▶ THE TASK: Render each line of the records below as one string in a JSON list, leaving out the blank lines.

--- START OF EXERCISE INPUTS ---

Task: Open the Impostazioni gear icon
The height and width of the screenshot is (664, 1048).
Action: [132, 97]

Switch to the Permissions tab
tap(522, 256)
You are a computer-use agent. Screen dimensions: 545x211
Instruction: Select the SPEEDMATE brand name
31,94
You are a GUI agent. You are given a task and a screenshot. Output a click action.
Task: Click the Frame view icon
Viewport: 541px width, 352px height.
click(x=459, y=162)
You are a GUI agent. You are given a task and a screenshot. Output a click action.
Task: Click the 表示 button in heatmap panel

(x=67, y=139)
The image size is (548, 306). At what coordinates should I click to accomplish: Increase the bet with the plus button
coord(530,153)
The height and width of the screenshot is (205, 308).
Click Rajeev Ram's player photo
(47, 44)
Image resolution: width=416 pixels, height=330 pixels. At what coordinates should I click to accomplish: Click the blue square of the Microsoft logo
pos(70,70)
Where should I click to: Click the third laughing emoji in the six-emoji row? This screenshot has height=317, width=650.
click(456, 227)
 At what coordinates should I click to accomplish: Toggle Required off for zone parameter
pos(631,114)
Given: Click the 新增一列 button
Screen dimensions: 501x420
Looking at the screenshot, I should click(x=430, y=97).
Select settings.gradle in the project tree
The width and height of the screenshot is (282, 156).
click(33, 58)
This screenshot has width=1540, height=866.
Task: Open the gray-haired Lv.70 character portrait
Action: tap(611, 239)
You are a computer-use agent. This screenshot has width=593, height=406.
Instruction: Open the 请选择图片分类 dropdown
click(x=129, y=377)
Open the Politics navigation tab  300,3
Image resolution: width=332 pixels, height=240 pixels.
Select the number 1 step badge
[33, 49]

--- END OF EXERCISE INPUTS ---

▶ EXERCISE RESULT:
[
  "Task: Open the Impostazioni gear icon",
  "The height and width of the screenshot is (664, 1048).",
  "Action: [132, 97]",
  "Switch to the Permissions tab",
  "tap(522, 256)",
  "You are a computer-use agent. Screen dimensions: 545x211",
  "Instruction: Select the SPEEDMATE brand name",
  "31,94",
  "You are a GUI agent. You are given a task and a screenshot. Output a click action.",
  "Task: Click the Frame view icon",
  "Viewport: 541px width, 352px height.",
  "click(x=459, y=162)",
  "You are a GUI agent. You are given a task and a screenshot. Output a click action.",
  "Task: Click the 表示 button in heatmap panel",
  "(x=67, y=139)",
  "The image size is (548, 306). At what coordinates should I click to accomplish: Increase the bet with the plus button",
  "coord(530,153)",
  "The height and width of the screenshot is (205, 308).",
  "Click Rajeev Ram's player photo",
  "(47, 44)",
  "Image resolution: width=416 pixels, height=330 pixels. At what coordinates should I click to accomplish: Click the blue square of the Microsoft logo",
  "pos(70,70)",
  "Where should I click to: Click the third laughing emoji in the six-emoji row? This screenshot has height=317, width=650.",
  "click(456, 227)",
  " At what coordinates should I click to accomplish: Toggle Required off for zone parameter",
  "pos(631,114)",
  "Given: Click the 新增一列 button",
  "Screen dimensions: 501x420",
  "Looking at the screenshot, I should click(x=430, y=97).",
  "Select settings.gradle in the project tree",
  "The width and height of the screenshot is (282, 156).",
  "click(33, 58)",
  "This screenshot has width=1540, height=866.",
  "Task: Open the gray-haired Lv.70 character portrait",
  "Action: tap(611, 239)",
  "You are a computer-use agent. This screenshot has width=593, height=406.",
  "Instruction: Open the 请选择图片分类 dropdown",
  "click(x=129, y=377)",
  "Open the Politics navigation tab  300,3",
  "Image resolution: width=332 pixels, height=240 pixels.",
  "Select the number 1 step badge",
  "[33, 49]"
]